Director – Jenn Wexler, Screenplay – Sean Redlitz & Jenn Wexler, Producers – Heather Buckley, Philip Kalin-Hajdu, Albert I. Melamed, Todd Slater & Jenn Wexler, Photography – Alexandre Bussiere, Music – Mario Sevigny, Visual Effects Supervisor – Francois Bordez, Visual Effects – Real by Fake, Special Effects – Blood Brothers FX, Special Effects Supervisor – Carlo Harrietha, Makeup Effects – Morot FX Studio Inc. (Designer – Adrien Morot), Production Design – Ted Samuels. Production Company – Blackvale Films Inc.
Just on Christmas of 1971, Samantha Kramer, a student at the Blackvale School for Girls, receives news from her stepfather that she will have to stay behind at the school for the holidays. Samantha prepares to settle in, along with the teacher Miss Tanner and one other pupil Clara. At the same time, a quartet of people who have been nicknamed the Christmas Killers conduct a trail of murders across the countryside. With one of the group Doug is wounded by a state trooper’s bullet, they stop at the school and demand that Miss Tanner patch him up. They then turn aggressive, taking everybody prisoner. It is revealed that Maisie has led the group back to Blackvale in order to conduct a ritual she found when she was a pupil there that will raise a demon and grant them unlimited power.
The Sacrifice Game was the second directorial outing of Jenn Wexler. Jenn (sometimes credited as Jennifer) Wexler rose up through the ranks at Larry Fessenden’s Glass Eye Pix and was producer on Fessenden’s directorial outings Beneath (2013), the N is for Nexus segment of ABCs of Death 2 (2014) and Depraved (2019), as well as other Glass Eye Pix films like Darling (2015), Like Me (2017), Most Beautiful Island (2017) and Psychopaths (2017). She made her debut as director and writer with The Ranger (2018), a darkly funny slasher film about a psycho park ranger.
As it starts, The Sacrifice Game has suggestions of all manner of other films to it. The girls left alone in a boarding school as the Christmas holidays set in and danger lurks suggests something of the quintessential Christmas horror Black Christmas (1974). The quartet of sadistic criminals prowling the countryside on a rampage of sadism and casual murder, as well as the 1971 setting, reminds a good deal of The Last House on the Left (1972).
However, having raised these, Jenn Wexler then proceeds to subvert expectations. The film creates the anticipation that it is heading along the lines of a Home Invasion story but it never does much to follow up on this – there is an unnerving Christmas dinner sequence with the foursome torturing the imprisoned girls, which has a shocking end to it when a proposal abruptly ends with a slit throat. But there is little in the way of the standard stuff of the Home Invasion film with people trying to escape, being pursued through the school and so on. Nor does the film quite end up being the Christmas horror it gives the impression it is – it is a horror film and it is set on Christmas but that is it.

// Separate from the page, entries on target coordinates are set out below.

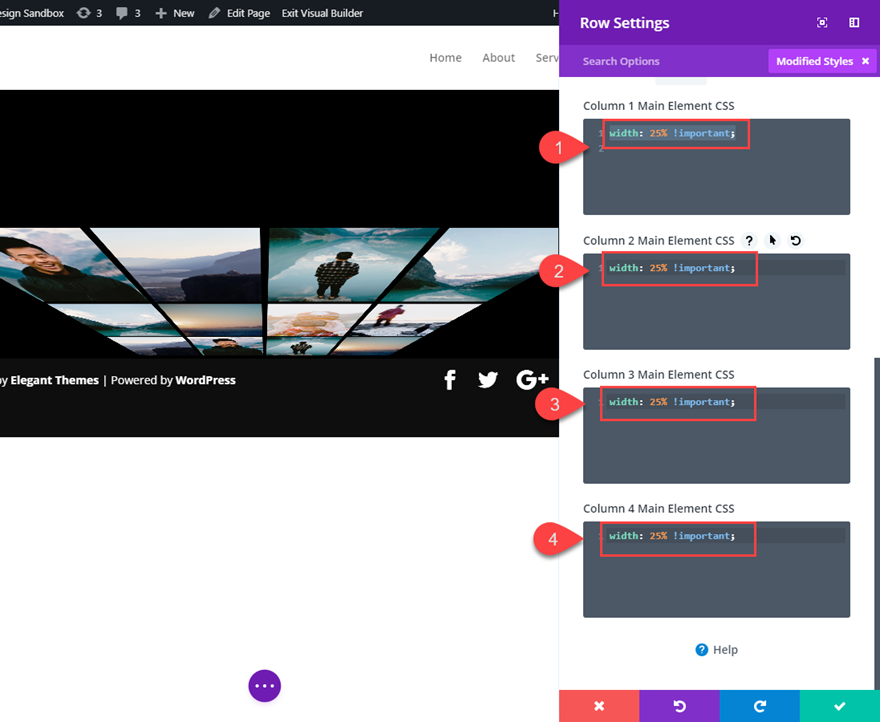The width and height of the screenshot is (880, 722).
Task: Select the Facebook icon in the footer
Action: (449, 380)
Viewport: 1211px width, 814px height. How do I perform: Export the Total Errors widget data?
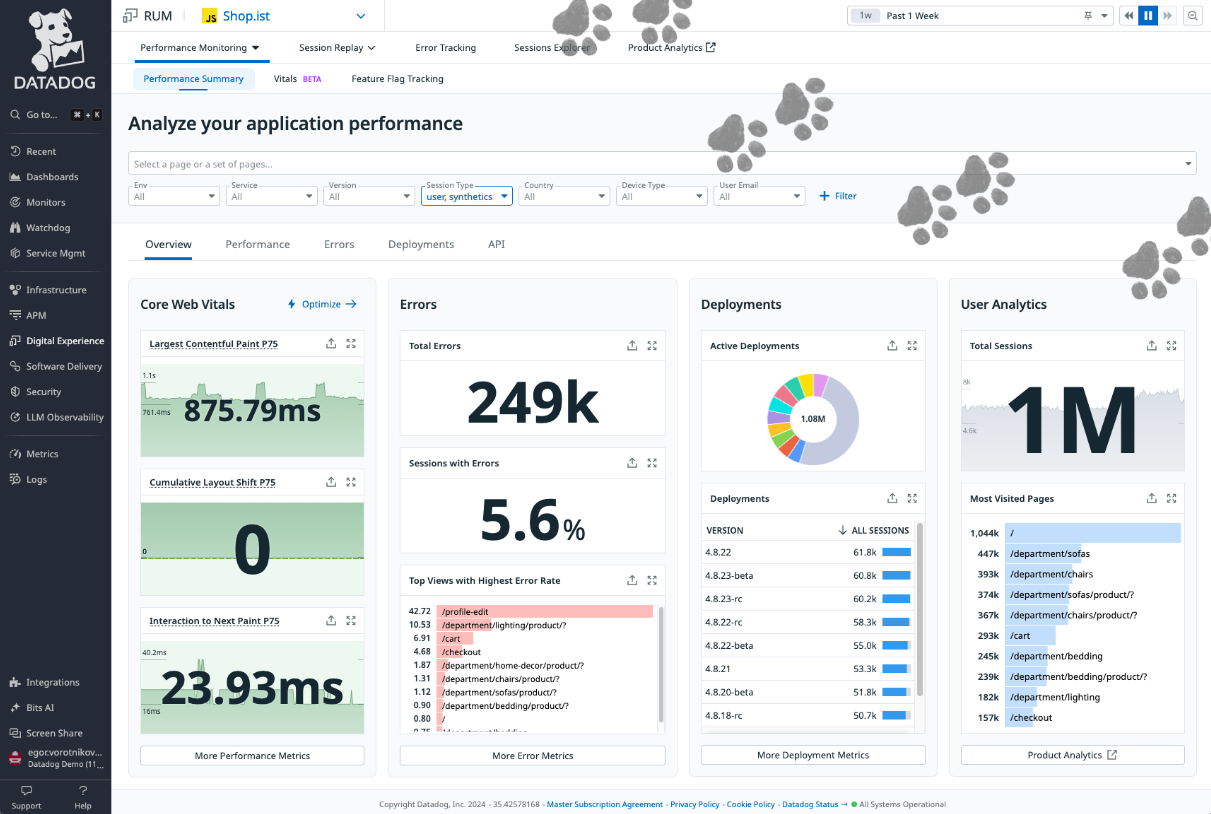click(632, 345)
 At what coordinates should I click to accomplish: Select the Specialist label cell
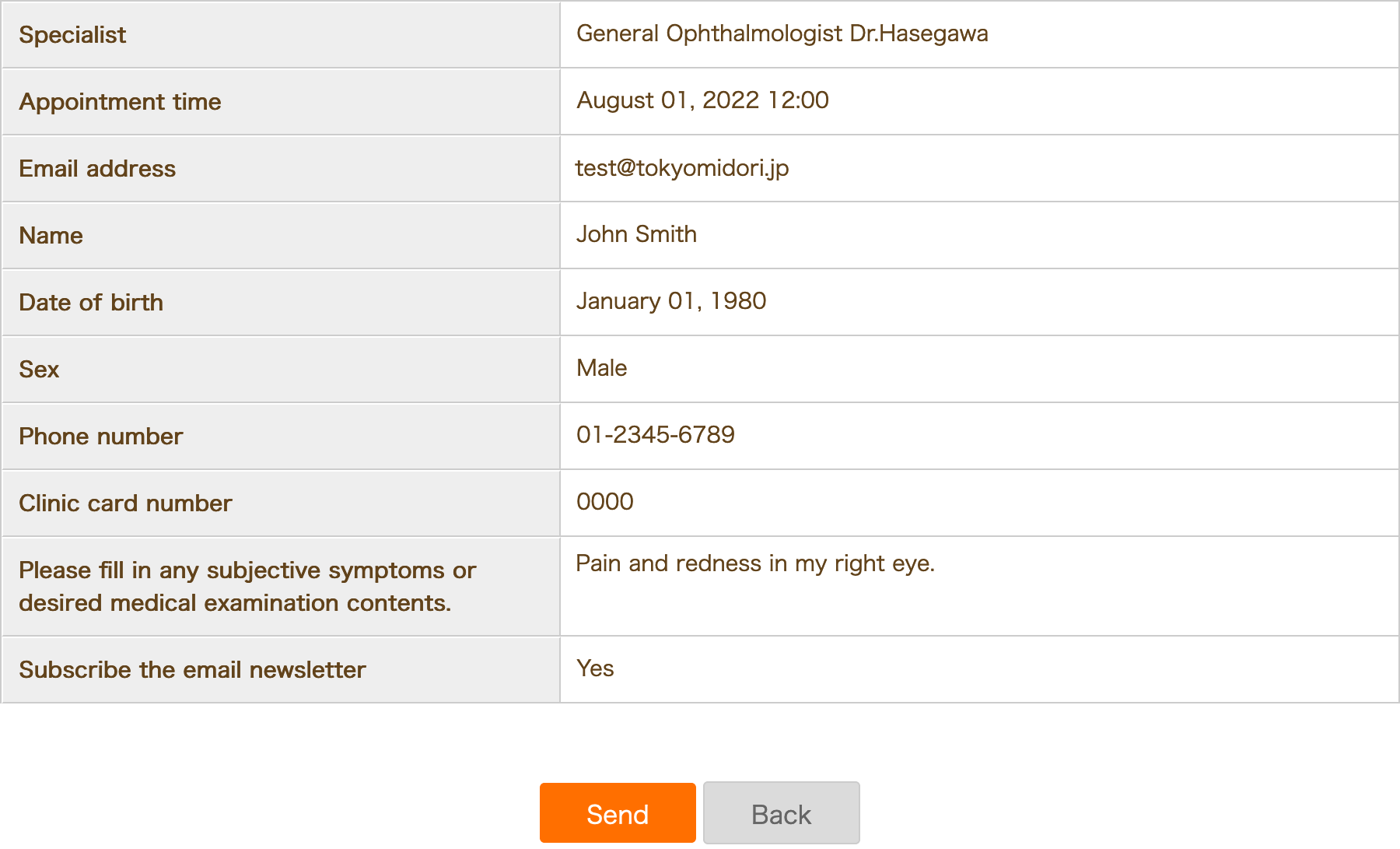click(x=281, y=35)
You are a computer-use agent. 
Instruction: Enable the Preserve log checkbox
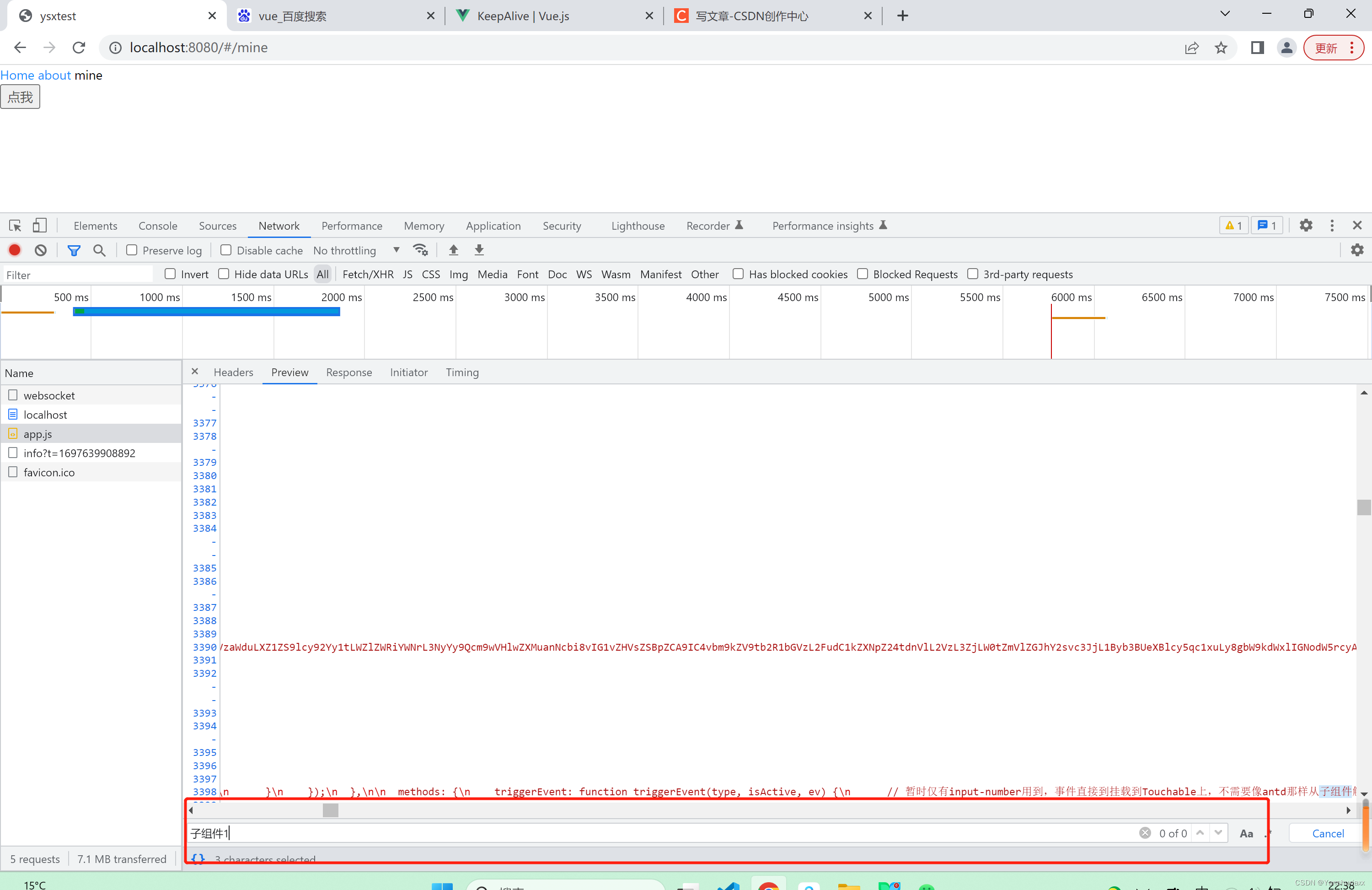pyautogui.click(x=132, y=250)
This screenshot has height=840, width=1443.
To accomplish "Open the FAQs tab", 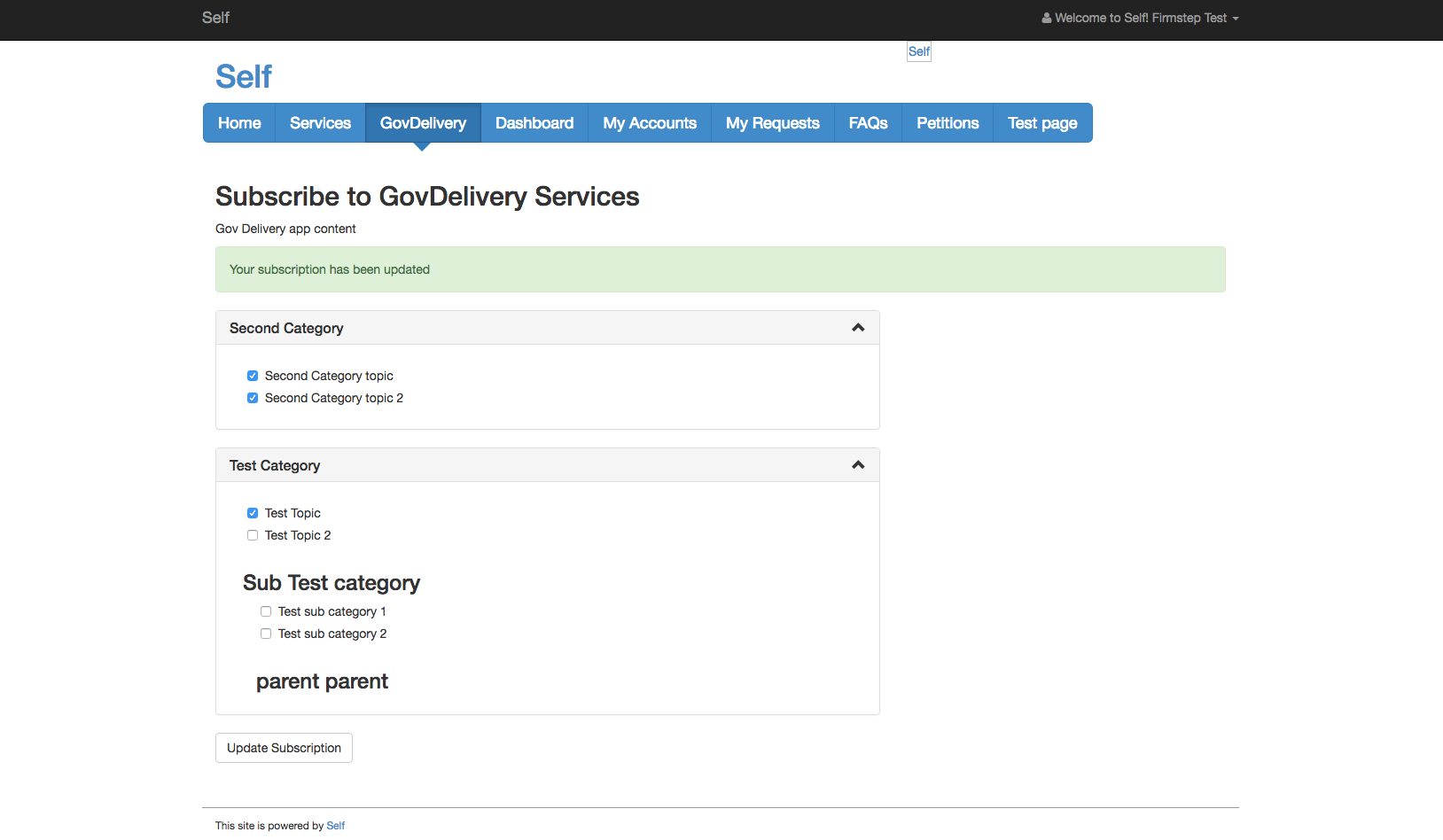I will pyautogui.click(x=867, y=122).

The Christmas Killers – (l to r) Laurent Pitre, Mena Massoud and Olivia Scott WelchThe imprisoned girls – (l to r) Georgia Acken, Madison Baines and Chloe Levine
About halfway through, The Sacrifice Game takes a left field turn from anything you expect it is going to be and becomes a film about Occult rites and raising a demon. Here things are not what you expect them to be at the outset either and the film takes some twists (although some of these are fairly easy to predict) and the entire Home Invasion in a school that we expect the film to be at the outset is turned inside out. [PLOT SPOILERS] It ends up being the invaders who have the tables turned on them in quite a sting ending that inverts the earlier Christmas dinner.
Jenn Wexler has a solid cast. I am more and more impressed with Chloe Levine with everything I see her in – she was previously the lead in Jenn Wexler’s The Ranger. She has a filler role here, the adult among the children at the school that could have been played by anybody, but gives these scenes an emotional core – is a jolt and a loss to the film when she leaves the scene in the middle of the film.
On the other hand, I failed to quite buy Mena Massoud – unrecognisable from his turn as the live-action Disney Aladdin (2019) – as the equivalent of David Hess from The Last House on the Left – he is more like an off-duty backup dancer taking the opportunity to play to the gallery but lacking any character believability beneath the surface of that. Georgia Acken shines during the latter third of the film but to say more would be to spoil surprises.